About this task >> From the first line onward, reproduce the records exactly; the final line to include is the one holding "Given: Go to previous step with Back".

Entries provided section start

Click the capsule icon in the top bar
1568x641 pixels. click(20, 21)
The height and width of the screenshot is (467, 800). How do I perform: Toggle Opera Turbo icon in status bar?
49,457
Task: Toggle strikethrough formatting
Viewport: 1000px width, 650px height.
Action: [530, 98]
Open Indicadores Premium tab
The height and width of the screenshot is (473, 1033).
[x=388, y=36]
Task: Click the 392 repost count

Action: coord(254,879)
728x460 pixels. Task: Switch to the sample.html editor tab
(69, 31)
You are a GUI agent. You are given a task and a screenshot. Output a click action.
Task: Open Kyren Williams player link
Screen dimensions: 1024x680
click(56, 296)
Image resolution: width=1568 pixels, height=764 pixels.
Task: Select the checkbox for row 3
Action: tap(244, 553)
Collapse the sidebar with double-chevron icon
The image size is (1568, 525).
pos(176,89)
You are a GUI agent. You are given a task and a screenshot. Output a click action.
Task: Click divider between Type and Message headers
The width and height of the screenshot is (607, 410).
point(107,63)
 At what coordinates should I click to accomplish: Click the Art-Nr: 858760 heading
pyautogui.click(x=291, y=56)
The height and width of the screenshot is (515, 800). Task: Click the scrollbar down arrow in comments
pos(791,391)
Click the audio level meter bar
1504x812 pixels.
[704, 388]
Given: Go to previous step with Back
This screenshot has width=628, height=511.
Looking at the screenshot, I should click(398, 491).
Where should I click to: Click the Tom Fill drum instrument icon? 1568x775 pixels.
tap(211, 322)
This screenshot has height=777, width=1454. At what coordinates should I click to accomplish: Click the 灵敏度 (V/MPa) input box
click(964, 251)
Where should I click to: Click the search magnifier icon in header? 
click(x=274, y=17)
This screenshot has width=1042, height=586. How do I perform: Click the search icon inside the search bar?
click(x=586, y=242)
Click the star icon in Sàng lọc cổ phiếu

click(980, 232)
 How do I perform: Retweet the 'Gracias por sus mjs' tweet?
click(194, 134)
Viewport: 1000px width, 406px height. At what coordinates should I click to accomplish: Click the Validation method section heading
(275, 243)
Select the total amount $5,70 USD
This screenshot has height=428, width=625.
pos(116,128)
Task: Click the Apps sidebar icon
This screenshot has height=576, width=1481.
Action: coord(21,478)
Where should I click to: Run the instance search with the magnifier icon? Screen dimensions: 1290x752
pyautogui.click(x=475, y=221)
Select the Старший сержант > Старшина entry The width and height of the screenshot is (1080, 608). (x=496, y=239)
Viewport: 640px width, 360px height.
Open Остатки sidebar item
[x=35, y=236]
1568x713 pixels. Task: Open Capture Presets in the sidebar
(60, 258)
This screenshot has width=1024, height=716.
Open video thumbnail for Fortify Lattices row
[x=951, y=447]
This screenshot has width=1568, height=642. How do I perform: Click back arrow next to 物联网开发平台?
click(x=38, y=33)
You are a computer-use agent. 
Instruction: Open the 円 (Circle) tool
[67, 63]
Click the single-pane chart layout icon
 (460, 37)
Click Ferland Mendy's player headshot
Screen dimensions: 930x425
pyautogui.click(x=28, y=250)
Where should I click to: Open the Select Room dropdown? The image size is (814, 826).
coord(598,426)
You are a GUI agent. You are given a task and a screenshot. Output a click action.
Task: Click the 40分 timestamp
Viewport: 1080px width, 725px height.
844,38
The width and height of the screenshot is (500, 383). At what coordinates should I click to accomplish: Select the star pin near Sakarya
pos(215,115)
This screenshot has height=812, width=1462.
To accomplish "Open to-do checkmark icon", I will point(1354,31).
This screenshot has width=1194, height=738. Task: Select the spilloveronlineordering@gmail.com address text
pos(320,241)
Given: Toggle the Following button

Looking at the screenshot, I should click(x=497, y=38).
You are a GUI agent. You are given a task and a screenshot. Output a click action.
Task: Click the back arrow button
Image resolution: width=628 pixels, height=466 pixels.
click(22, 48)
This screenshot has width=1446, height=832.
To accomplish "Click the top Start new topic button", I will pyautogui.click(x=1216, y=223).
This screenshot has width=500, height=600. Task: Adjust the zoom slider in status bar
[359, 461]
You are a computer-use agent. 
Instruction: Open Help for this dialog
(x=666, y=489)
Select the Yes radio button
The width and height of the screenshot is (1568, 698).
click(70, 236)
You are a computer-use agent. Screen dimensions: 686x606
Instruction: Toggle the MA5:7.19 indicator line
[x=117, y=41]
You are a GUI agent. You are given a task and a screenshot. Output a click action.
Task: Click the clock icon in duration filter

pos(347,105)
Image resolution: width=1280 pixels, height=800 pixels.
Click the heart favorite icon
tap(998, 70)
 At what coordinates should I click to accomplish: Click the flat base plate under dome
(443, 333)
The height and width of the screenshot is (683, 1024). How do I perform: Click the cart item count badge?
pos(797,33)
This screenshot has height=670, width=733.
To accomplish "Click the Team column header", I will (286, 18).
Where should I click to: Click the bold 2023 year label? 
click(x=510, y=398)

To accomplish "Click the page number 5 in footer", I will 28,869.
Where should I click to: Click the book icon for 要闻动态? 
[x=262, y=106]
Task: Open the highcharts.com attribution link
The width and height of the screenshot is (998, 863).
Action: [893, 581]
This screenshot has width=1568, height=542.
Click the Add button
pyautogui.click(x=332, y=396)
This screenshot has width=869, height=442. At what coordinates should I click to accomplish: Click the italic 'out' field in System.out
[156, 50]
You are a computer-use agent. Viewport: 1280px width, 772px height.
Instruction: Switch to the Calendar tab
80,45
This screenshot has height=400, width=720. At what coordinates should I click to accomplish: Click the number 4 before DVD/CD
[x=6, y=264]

Entries provided section end

Exercise output >>
Click the capsule icon in the top bar
1568x641 pixels. click(20, 21)
The height and width of the screenshot is (467, 800). How do I perform: Toggle Opera Turbo icon in status bar?
49,457
Task: Toggle strikethrough formatting
Viewport: 1000px width, 650px height.
Action: [530, 98]
Open Indicadores Premium tab
The height and width of the screenshot is (473, 1033).
[x=388, y=36]
Task: Click the 392 repost count

Action: coord(254,879)
728x460 pixels. Task: Switch to the sample.html editor tab
(69, 31)
You are a GUI agent. You are given a task and a screenshot. Output a click action.
Task: Open Kyren Williams player link
Screen dimensions: 1024x680
click(56, 296)
Image resolution: width=1568 pixels, height=764 pixels.
Task: Select the checkbox for row 3
Action: tap(244, 553)
Collapse the sidebar with double-chevron icon
The image size is (1568, 525).
pos(176,89)
You are a GUI agent. You are given a task and a screenshot. Output a click action.
Task: Click divider between Type and Message headers
The width and height of the screenshot is (607, 410).
point(107,63)
 At what coordinates should I click to accomplish: Click the Art-Nr: 858760 heading
pyautogui.click(x=291, y=56)
The height and width of the screenshot is (515, 800). Task: Click the scrollbar down arrow in comments
pos(791,391)
Click the audio level meter bar
1504x812 pixels.
[704, 388]
Given: Go to previous step with Back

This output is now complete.